Review copy provided by the publisher.
First, there is the title: the protagonist’s name is Misery. Misery Nomaki, she/they pronouns, possibly the Ninth Messiah, an orphan from a backwater planet, full of powers that should belong only to the saints–and Misery is definitely not that. So it is not a philosophical treatise about the beginnings of unhappiness, about which I feel we all know a bit too much in 2022.
What it actually is…well, do you like the kind of anime that has a never-fully-explained gonzo fantasy premise but also spacecraft pilot training sequences? Because this is structured exactly like that. The spacecraft are named seraphs and, eventually, archangels, and when the book got to the flight training sequences where the pilots had to mesh with their craft, I felt like the book had really found its genre rhythm. Loads of you absolutely love that kind of thing and don’t run into it much in prose fiction, especially not prose fiction that’s originally in English, so here you are, it is your jam.

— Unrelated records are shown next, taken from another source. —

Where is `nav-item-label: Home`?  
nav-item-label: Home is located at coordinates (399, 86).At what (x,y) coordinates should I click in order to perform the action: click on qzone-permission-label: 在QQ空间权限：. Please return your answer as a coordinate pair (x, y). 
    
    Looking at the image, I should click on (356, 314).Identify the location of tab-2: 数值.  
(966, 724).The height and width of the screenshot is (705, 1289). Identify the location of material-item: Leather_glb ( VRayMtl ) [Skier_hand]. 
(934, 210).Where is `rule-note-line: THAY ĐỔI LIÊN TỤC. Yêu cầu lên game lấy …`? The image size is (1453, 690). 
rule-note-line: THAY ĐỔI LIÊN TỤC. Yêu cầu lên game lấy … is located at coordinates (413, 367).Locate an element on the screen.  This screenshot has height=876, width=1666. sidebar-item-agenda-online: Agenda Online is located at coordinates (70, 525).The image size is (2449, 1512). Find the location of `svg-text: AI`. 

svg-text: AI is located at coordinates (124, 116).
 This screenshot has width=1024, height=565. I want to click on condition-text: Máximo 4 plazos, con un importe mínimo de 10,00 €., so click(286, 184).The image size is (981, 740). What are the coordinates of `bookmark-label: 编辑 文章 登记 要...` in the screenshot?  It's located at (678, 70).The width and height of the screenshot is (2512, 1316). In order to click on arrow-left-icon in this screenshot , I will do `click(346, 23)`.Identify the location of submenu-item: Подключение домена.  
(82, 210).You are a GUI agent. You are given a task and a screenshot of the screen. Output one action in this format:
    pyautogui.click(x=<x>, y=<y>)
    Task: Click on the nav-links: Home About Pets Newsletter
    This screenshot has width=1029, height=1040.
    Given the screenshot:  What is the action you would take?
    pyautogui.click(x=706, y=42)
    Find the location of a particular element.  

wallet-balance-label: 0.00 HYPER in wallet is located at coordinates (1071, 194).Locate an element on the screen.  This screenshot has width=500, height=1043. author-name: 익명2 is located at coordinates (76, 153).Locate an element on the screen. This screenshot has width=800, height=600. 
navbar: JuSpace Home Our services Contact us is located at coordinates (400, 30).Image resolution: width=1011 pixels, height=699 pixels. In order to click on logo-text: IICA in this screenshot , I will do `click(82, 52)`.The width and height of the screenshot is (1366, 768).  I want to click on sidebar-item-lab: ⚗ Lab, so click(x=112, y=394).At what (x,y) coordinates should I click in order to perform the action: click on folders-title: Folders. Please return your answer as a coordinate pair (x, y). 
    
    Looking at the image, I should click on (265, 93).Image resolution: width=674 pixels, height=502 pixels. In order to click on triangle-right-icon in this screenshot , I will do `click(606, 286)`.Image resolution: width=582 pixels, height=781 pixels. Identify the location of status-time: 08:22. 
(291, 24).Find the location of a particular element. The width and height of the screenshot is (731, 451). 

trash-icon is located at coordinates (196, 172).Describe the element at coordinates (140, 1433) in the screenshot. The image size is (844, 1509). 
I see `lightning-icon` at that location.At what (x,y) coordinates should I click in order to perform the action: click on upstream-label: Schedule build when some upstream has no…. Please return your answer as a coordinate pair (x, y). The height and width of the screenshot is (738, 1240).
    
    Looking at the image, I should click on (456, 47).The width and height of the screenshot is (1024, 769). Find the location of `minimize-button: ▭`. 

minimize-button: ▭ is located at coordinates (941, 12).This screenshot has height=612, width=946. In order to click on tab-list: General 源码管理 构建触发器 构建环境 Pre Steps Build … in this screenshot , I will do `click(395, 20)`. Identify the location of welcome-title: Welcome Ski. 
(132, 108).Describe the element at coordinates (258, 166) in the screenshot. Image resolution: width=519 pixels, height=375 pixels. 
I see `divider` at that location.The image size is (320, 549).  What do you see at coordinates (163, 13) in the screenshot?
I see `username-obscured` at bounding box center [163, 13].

The other obvious comparison is to Joan of Arc: are the mysterious voices angels, devils, telepathic contact, what is going on with the religious nature of the voices Misery hears. Will they save their people? Will the Heretics defeat them? Is she…actually more like the Heretics after all? Misery has considered whether they are like their poor voidmad mother, but the Heretics are one step too far…but then why does she seem to be dreaming of one? Space fantasy adventure abounds here.